**Information shown**
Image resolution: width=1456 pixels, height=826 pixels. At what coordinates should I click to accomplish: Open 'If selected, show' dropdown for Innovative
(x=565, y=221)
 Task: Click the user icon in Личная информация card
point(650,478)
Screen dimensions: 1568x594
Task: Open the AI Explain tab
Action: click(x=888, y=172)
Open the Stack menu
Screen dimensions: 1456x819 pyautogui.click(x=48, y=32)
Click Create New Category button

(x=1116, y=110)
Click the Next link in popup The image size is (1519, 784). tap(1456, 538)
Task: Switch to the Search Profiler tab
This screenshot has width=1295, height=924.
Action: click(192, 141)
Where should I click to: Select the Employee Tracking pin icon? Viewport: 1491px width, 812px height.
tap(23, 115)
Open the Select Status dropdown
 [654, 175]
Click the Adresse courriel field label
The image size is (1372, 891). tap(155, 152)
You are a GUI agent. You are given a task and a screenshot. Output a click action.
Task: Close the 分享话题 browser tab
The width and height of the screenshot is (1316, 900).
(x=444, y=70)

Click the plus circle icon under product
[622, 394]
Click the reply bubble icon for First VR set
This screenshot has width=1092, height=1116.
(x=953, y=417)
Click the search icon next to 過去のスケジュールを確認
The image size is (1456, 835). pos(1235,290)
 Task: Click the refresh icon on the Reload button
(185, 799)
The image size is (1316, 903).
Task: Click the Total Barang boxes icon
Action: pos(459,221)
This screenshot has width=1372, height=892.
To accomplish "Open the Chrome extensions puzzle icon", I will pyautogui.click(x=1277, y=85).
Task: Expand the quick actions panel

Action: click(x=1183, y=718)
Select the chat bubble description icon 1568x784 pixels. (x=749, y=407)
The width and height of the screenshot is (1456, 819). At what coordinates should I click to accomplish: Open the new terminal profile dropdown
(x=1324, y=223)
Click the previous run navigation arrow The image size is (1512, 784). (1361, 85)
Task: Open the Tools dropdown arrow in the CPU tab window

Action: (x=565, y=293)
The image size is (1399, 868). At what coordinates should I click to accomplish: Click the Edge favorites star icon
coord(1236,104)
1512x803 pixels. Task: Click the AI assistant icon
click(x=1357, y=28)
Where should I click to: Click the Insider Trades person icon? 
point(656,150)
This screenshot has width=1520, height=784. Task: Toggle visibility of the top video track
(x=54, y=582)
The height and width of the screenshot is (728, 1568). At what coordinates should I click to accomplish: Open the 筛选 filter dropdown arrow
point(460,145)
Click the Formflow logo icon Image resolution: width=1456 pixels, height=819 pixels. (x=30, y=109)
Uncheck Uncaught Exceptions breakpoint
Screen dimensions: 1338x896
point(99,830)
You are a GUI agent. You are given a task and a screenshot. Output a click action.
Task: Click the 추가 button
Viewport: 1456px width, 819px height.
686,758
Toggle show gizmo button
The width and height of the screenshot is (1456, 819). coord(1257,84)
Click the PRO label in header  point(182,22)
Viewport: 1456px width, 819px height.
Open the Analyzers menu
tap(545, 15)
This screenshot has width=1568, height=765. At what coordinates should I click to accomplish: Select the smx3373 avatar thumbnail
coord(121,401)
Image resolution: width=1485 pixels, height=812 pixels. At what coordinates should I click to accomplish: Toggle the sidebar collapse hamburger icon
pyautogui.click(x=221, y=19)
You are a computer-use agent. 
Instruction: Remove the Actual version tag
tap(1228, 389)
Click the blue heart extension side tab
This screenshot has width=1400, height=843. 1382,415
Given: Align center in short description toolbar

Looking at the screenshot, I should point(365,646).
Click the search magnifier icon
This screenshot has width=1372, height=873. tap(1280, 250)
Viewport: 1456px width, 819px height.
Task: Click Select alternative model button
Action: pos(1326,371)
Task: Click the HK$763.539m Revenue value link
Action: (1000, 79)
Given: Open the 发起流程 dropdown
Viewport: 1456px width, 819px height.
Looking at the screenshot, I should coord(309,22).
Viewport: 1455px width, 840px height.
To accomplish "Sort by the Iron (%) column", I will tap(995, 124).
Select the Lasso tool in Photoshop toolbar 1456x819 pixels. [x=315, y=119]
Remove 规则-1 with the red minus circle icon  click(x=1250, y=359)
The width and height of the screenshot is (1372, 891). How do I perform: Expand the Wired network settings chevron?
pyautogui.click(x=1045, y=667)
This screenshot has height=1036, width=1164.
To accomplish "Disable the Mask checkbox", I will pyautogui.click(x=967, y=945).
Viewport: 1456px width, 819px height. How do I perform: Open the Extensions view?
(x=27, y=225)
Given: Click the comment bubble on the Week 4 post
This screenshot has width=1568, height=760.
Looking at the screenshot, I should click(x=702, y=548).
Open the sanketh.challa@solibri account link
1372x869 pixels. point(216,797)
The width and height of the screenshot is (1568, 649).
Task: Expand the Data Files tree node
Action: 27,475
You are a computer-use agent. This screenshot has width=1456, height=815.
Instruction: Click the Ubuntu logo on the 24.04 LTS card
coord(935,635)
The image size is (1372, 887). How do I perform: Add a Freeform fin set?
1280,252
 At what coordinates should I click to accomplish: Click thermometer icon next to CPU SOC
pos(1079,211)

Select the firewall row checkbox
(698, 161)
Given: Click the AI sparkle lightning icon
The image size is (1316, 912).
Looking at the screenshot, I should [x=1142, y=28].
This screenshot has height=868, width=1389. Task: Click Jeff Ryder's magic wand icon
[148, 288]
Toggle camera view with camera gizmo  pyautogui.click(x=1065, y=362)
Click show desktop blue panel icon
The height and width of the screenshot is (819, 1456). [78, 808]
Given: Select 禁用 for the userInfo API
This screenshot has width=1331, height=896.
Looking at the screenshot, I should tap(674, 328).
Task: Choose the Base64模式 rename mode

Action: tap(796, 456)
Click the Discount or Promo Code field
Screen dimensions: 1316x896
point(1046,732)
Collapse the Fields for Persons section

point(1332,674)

**Requirement**
Transcribe the full listing exactly, leaving out no line.

**Reply to the task**
Image resolution: width=1456 pixels, height=826 pixels. At what coordinates should I click to accomplish: Open 'If selected, show' dropdown for Innovative
(x=565, y=221)
 Task: Click the user icon in Личная информация card
point(650,478)
Screen dimensions: 1568x594
Task: Open the AI Explain tab
Action: click(x=888, y=172)
Open the Stack menu
Screen dimensions: 1456x819 pyautogui.click(x=48, y=32)
Click Create New Category button

(x=1116, y=110)
Click the Next link in popup The image size is (1519, 784). tap(1456, 538)
Task: Switch to the Search Profiler tab
This screenshot has width=1295, height=924.
Action: click(192, 141)
Where should I click to: Select the Employee Tracking pin icon? Viewport: 1491px width, 812px height.
tap(23, 115)
Open the Select Status dropdown
 [654, 175]
Click the Adresse courriel field label
The image size is (1372, 891). tap(155, 152)
You are a GUI agent. You are given a task and a screenshot. Output a click action.
Task: Close the 分享话题 browser tab
The width and height of the screenshot is (1316, 900).
(x=444, y=70)

Click the plus circle icon under product
[622, 394]
Click the reply bubble icon for First VR set
This screenshot has width=1092, height=1116.
(x=953, y=417)
Click the search icon next to 過去のスケジュールを確認
The image size is (1456, 835). pos(1235,290)
 Task: Click the refresh icon on the Reload button
(185, 799)
The image size is (1316, 903).
Task: Click the Total Barang boxes icon
Action: pos(459,221)
This screenshot has width=1372, height=892.
To accomplish "Open the Chrome extensions puzzle icon", I will pyautogui.click(x=1277, y=85).
Task: Expand the quick actions panel

Action: click(x=1183, y=718)
Select the chat bubble description icon 1568x784 pixels. (x=749, y=407)
The width and height of the screenshot is (1456, 819). At what coordinates should I click to accomplish: Open the new terminal profile dropdown
(x=1324, y=223)
Click the previous run navigation arrow The image size is (1512, 784). (1361, 85)
Task: Open the Tools dropdown arrow in the CPU tab window

Action: (x=565, y=293)
The image size is (1399, 868). At what coordinates should I click to accomplish: Click the Edge favorites star icon
coord(1236,104)
1512x803 pixels. Task: Click the AI assistant icon
click(x=1357, y=28)
Where should I click to: Click the Insider Trades person icon? 
point(656,150)
This screenshot has width=1520, height=784. Task: Toggle visibility of the top video track
(x=54, y=582)
The height and width of the screenshot is (728, 1568). At what coordinates should I click to accomplish: Open the 筛选 filter dropdown arrow
point(460,145)
Click the Formflow logo icon Image resolution: width=1456 pixels, height=819 pixels. (x=30, y=109)
Uncheck Uncaught Exceptions breakpoint
Screen dimensions: 1338x896
point(99,830)
You are a GUI agent. You are given a task and a screenshot. Output a click action.
Task: Click the 추가 button
Viewport: 1456px width, 819px height.
686,758
Toggle show gizmo button
The width and height of the screenshot is (1456, 819). coord(1257,84)
Click the PRO label in header  point(182,22)
Viewport: 1456px width, 819px height.
Open the Analyzers menu
tap(545, 15)
This screenshot has width=1568, height=765. At what coordinates should I click to accomplish: Select the smx3373 avatar thumbnail
coord(121,401)
Image resolution: width=1485 pixels, height=812 pixels. At what coordinates should I click to accomplish: Toggle the sidebar collapse hamburger icon
pyautogui.click(x=221, y=19)
You are a computer-use agent. 
Instruction: Remove the Actual version tag
tap(1228, 389)
Click the blue heart extension side tab
This screenshot has width=1400, height=843. 1382,415
Given: Align center in short description toolbar

Looking at the screenshot, I should point(365,646).
Click the search magnifier icon
This screenshot has width=1372, height=873. tap(1280, 250)
Viewport: 1456px width, 819px height.
Task: Click Select alternative model button
Action: pos(1326,371)
Task: Click the HK$763.539m Revenue value link
Action: (1000, 79)
Given: Open the 发起流程 dropdown
Viewport: 1456px width, 819px height.
Looking at the screenshot, I should coord(309,22).
Viewport: 1455px width, 840px height.
To accomplish "Sort by the Iron (%) column", I will tap(995, 124).
Select the Lasso tool in Photoshop toolbar 1456x819 pixels. [x=315, y=119]
Remove 规则-1 with the red minus circle icon  click(x=1250, y=359)
The width and height of the screenshot is (1372, 891). How do I perform: Expand the Wired network settings chevron?
pyautogui.click(x=1045, y=667)
This screenshot has height=1036, width=1164.
To accomplish "Disable the Mask checkbox", I will pyautogui.click(x=967, y=945).
Viewport: 1456px width, 819px height. How do I perform: Open the Extensions view?
(x=27, y=225)
Given: Click the comment bubble on the Week 4 post
This screenshot has width=1568, height=760.
Looking at the screenshot, I should click(x=702, y=548).
Open the sanketh.challa@solibri account link
1372x869 pixels. point(216,797)
The width and height of the screenshot is (1568, 649).
Task: Expand the Data Files tree node
Action: 27,475
You are a computer-use agent. This screenshot has width=1456, height=815.
Instruction: Click the Ubuntu logo on the 24.04 LTS card
coord(935,635)
The image size is (1372, 887). How do I perform: Add a Freeform fin set?
1280,252
 At what coordinates should I click to accomplish: Click thermometer icon next to CPU SOC
pos(1079,211)

Select the firewall row checkbox
(698, 161)
Given: Click the AI sparkle lightning icon
The image size is (1316, 912).
Looking at the screenshot, I should [x=1142, y=28].
This screenshot has height=868, width=1389. Task: Click Jeff Ryder's magic wand icon
[148, 288]
Toggle camera view with camera gizmo  pyautogui.click(x=1065, y=362)
Click show desktop blue panel icon
The height and width of the screenshot is (819, 1456). [78, 808]
Given: Select 禁用 for the userInfo API
This screenshot has width=1331, height=896.
Looking at the screenshot, I should tap(674, 328).
Task: Choose the Base64模式 rename mode

Action: tap(796, 456)
Click the Discount or Promo Code field
Screen dimensions: 1316x896
point(1046,732)
Collapse the Fields for Persons section

point(1332,674)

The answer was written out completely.